The speech of the federal deputy Eduardo Bolsonaro (PSL-SP), in São Paulo, during the act of last Tuesday (7), went unnoticed. The congressman spoke before his father, President Jair Bolsonaro (no party), and was more incisive in defending the family’s agenda, distributing attacks and instigating military police against the governor of São Paulo, João Doria (PSDB).
“Our PM is being intimidated not to enter the crime areas”, began the federal deputy.
“Truth be told. We have to start talking about the police stoppage. They put cameras on our military police officers to intimidate them, because the government of São Paulo has been negotiating with the PCC since 2006, we know that”, accused Eduardo Bolsonaro, who directed the attacks at Doria, a former Bolsonaro family ally.
“What kind of democracy is this, where off-duty police are prevented from demonstrating? Go pick coconuts, tight panties. Here come tight panties, to see how the public likes you”, said the federal deputy, referring to the governor of São Paulo. Then the protesters started shouting “Out of Doria.”
: Read also: No violence and force for a coup, September 7 breaks Bolsonaro’s isolation in SP and DF
In recent weeks, after the publication of videos on the internet, in which police officers from the São Paulo reserve were summoning active agents to participate in anti-democratic demonstrations in favor of Bolsonaro, the São Paulo government intervened and prohibited the corporation’s participation. The determination is already provided for in the internal regulations of the Military Police (PM), which even provides for expulsion and imprisonment for violators.
Next, Eduardo started to attack the Supreme Court (STF).

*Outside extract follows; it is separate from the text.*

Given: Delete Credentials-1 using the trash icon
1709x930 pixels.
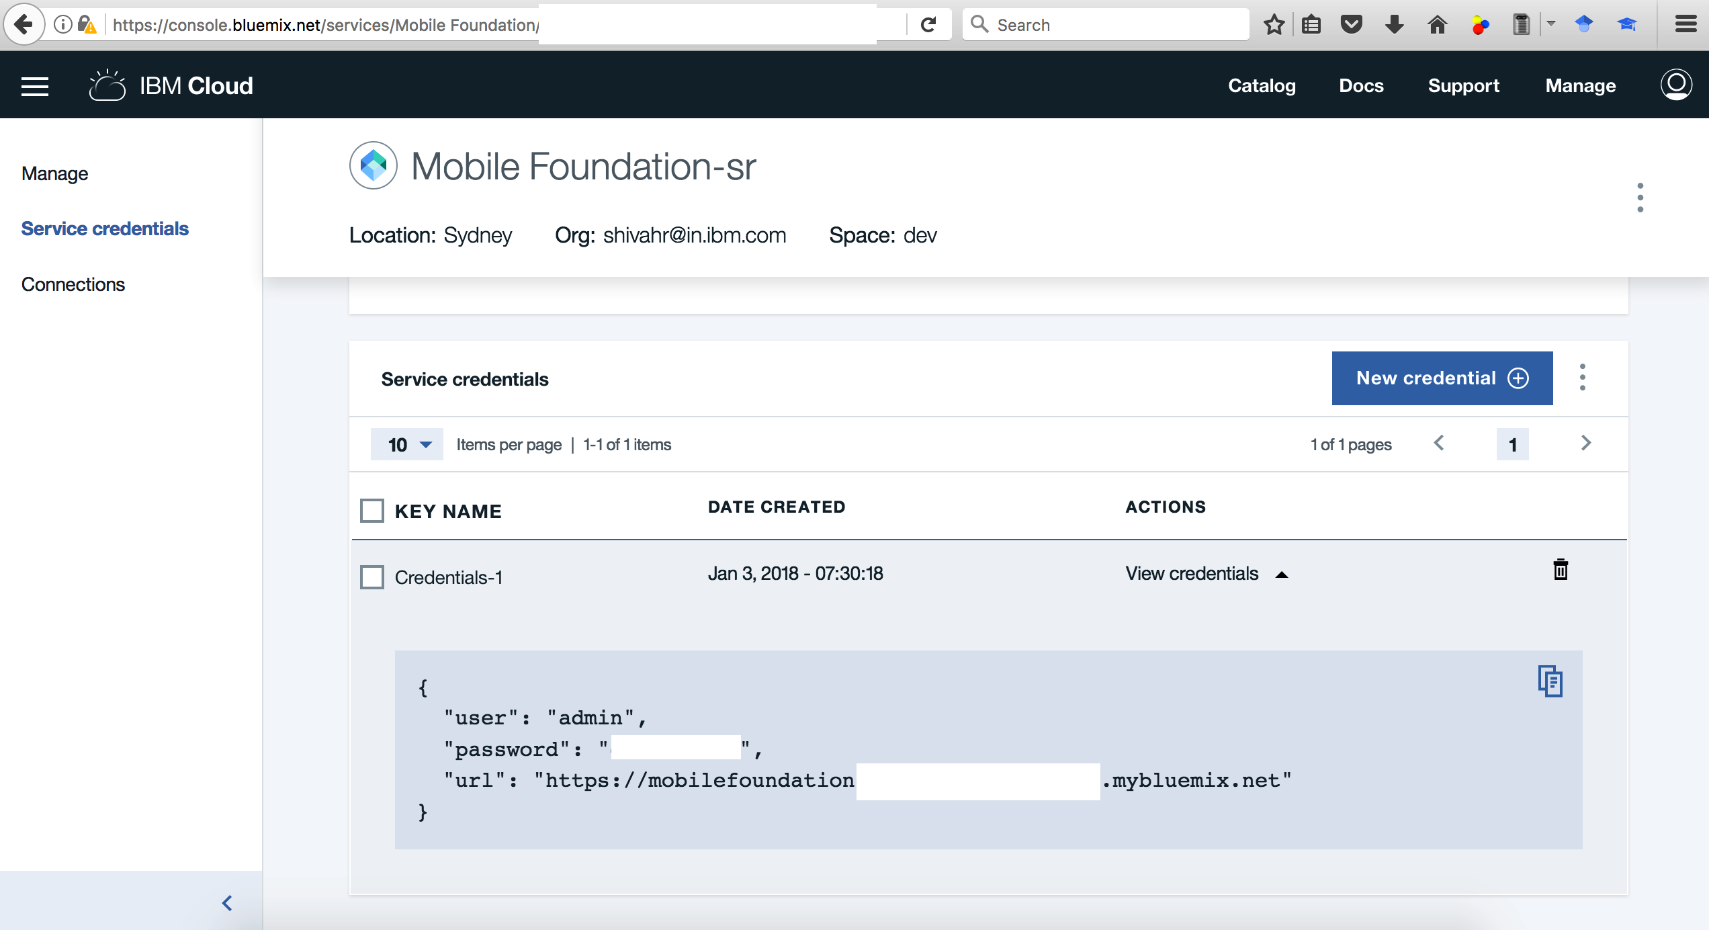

“Where the crime of fake news? Where is the definition of undemocratic acts written in the law? Where has digital militia crime been seen? What the fuck is this democracy we’re living in?” he asked.
The Brazilian Supreme Court was the main target of the 7 September anti-democratic demonstrations. Requests for the STF to close and the ministers barred were on several banners, t-shirts and plaques at the events in São Paulo and Brasília.
“These bastards accuse us of being undemocratic when they are undemocratic. Swearing is very little, compared to what they are doing to us”, concluded Eduardo.
Brazil de Fato sought the government of São Paulo. So far, there has been no official response. If they do, this article will be updated.